• [Consegna] Nel testo sul libro di Calabresi, puoi riscrivere il passo che si apre con le parole contenenti "Accedendo agli archivi" e si chiude con "elaborazione dell’assenza paterna.", cambiando "biblioteca" in "emeroteca"?

• [Brano da leggere]

┄┄┄┄┄┄┄┄┄┄┄┄┄┄┄┄┄┄┄┄

Nel 2007 l’autore aveva trentasette anni e il padre Luigi era stato ucciso trentacinque anni prima; era per lui giunto il momento di raccontare la sua storia, quella della sua famiglia e delle altre, tante, vittime del terrorismo.

Accedendo agli archivi online dei quotidiani, facilmente si possono acquisire le recensioni dell’epoca e del dibattito che ne seguì, incluse le pubblicazioni di fotografie drammatiche o di riconciliazione (1). Lasciamo al lettore la volontà di scavare nel web per potersi un po’ anche mettere nei panni di un giovane Mario Calabresi, che da studente trascorre intere giornate in una biblioteca, per leggersi i quotidiani di molti anni prima e cercare di iniziare a capire, per poi avviare una lunga elaborazione dell’assenza paterna.

Rileggere l’opera (poco più di un centinaio di pagine) a distanza di qualche anno, permette non solo di interagire con quanto in queste settimane è stato (e sarà) proiettato e pubblicato, ma di far riemergere alcuni elementi che erano andati a depositarsi sotto quelli di maggiore impatto emotivo o legati alla contingenza storica.

Scrive Calabresi, dopo aver riportato le parole di Carole Beebe, moglie di Ezio Tarantelli ucciso dai terroristi nel marzo del 1985: “Rileggo la biografia di Ezio Tarantelli e penso a cosa ci è stato rubato, a quello che avrebbe potuto darci. Alle occasioni che il terrorismo ha tolto al nostro paese”.

Andando oltre le storie singole, è proprio l’assenza di queste vittime che ha impoverito una generazione, non solo nella componente affettiva ma anche in quella intellettuale e lavorativa, nelle decisioni da prendere o nell’esempio da fornire, indipendentemente dal ruolo ricoperto.

Quegli effetti che, altrettanto bene, mette in luce la mamma di Mario Calabresi, Gemma Capra, quando lo sprona a cambiare giornale superando le sue titubanze: “Mario, non permettere che altri decidano ancora il tuo destino, lo hanno già fatto quando eri bambino. Questa volta decidi tu”.

Il libro, come detto poco sopra, è stato pubblicato nella primavera del 2007, quando erano ancora solo flebili tracce i segni di quella crisi che di li a pochi mesi si sarebbe scatenata sull’economia e sulle società occidentali, e pertanto il futuro delle persone è concentrato principalmente sul recupero della sfera emotiva ed affettiva e certamente meno sull’aspetto sociale.

┄┄┄┄┄┄┄┄┄┄┄┄┄┄┄┄┄┄┄┄

(Dati sulle coordinate delle voci)
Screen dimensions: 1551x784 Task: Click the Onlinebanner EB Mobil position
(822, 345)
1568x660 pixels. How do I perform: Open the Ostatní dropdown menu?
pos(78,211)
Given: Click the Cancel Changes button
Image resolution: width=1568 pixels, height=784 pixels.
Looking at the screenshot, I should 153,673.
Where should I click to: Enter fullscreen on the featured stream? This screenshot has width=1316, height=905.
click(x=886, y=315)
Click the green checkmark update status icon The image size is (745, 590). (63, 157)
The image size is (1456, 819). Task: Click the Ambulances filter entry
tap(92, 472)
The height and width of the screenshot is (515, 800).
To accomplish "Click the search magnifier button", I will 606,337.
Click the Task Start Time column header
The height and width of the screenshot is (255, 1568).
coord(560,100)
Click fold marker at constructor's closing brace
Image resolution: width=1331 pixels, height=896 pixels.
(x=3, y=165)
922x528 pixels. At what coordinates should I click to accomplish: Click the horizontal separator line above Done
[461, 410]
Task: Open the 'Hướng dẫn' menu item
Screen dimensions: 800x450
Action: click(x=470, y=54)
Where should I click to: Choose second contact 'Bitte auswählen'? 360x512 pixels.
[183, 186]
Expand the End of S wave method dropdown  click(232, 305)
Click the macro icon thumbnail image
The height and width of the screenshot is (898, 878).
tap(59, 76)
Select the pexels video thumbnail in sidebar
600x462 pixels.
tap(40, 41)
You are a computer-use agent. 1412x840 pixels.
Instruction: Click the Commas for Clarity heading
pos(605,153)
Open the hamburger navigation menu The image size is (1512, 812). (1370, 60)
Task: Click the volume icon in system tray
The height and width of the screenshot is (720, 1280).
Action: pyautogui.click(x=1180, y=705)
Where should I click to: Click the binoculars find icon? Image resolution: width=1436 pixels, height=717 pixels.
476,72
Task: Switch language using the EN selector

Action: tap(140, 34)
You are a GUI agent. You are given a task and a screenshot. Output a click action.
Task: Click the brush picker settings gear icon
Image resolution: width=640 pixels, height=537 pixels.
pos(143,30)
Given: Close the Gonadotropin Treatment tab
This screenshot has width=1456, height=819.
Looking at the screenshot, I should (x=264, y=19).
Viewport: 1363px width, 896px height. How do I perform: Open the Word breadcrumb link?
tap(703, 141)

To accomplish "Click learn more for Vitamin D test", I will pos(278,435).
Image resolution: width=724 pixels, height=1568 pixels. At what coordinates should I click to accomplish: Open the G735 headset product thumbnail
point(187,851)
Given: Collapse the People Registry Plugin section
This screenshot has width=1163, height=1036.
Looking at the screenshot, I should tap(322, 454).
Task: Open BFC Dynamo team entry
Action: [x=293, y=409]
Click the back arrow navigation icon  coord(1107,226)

┄┄┄┄┄┄┄┄┄┄┄┄┄┄┄┄┄┄┄┄

• [Soluzione dell'esercizio]
Accedendo agli archivi online dei quotidiani, facilmente si possono acquisire le recensioni dell’epoca e del dibattito che ne seguì, incluse le pubblicazioni di fotografie drammatiche o di riconciliazione (1). Lasciamo al lettore la volontà di scavare nel web per potersi un po’ anche mettere nei panni di un giovane Mario Calabresi, che da studente trascorre intere giornate in una emeroteca, per leggersi i quotidiani di molti anni prima e cercare di iniziare a capire, per poi avviare una lunga elaborazione dell’assenza paterna.